What year is this. :)

------
cordite
That “and so much more” block on the end is such an SEO grab.. you can open
RSA and ECDSA keys? So can vi.

------
rdevnull
Just WOW!! just bought my copy..great idea to offer a discount for Coda 2
owners. Is just awesome!

------
ariosto
I've been waiting for this editor! Is there a way to run a nodejs debugger in
it?

------
hestefisk
Very interesting editor. I would love an editor like this on Windows! Please
please port it :)

------
sahoo
Will this be available in iPad. What does arm chips in mac means for iPad.

------
waffletower
I don't see Clojure(script) on the list of supported languages :(

------
fnord77
looks nice but highish CPU usage just typing some random sentences at my
slowish wpm... enough to set off the fans on my 2015 mbp.

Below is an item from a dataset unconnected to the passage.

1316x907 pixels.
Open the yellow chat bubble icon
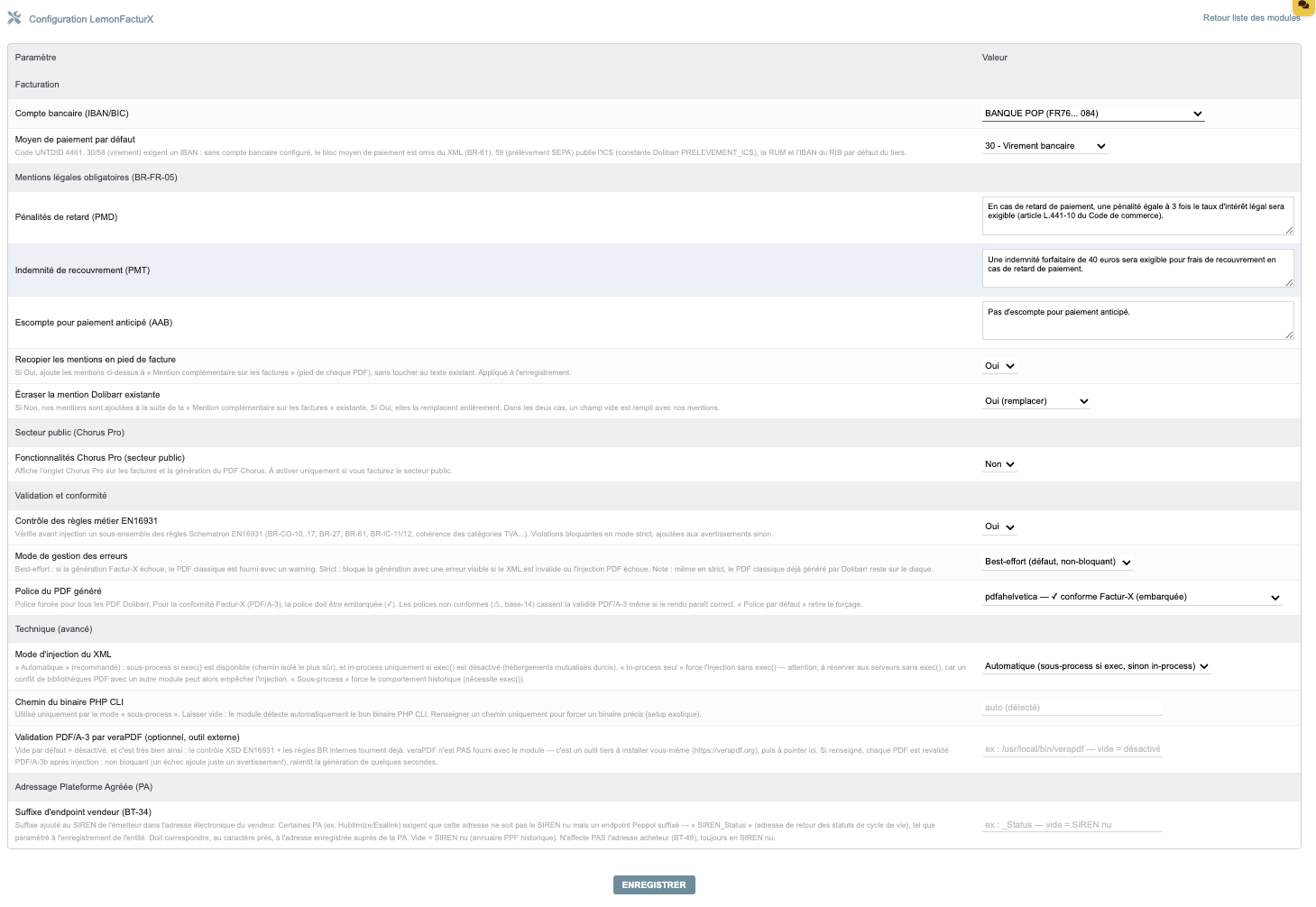click(1303, 5)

Other editors I use (intellij idea, vs code) don't do this.

Hopefully it is something minor.

------
jpzisme
I'm a vim guy, but this looks very well done. Good job, y'all

------
spurgu
What the hell is this site doing? Fans blowing, 40-50% GPU usage.

------
ajavascriptdude
Keeps crashing on a large project. Extensions have a lot of bugs.

------
Impossible
It'd be awesome if they give it first class Playdate support

------
jonny383
No vim key bindings. No extension for vim key bindings :(

------
LeoNatan25
They call it “native”, but I don’t know, those screenshots look nothing native
to me. Being “native” doesn’t just mean having a C++ codebase, it also means
using the native OS UI frameworks.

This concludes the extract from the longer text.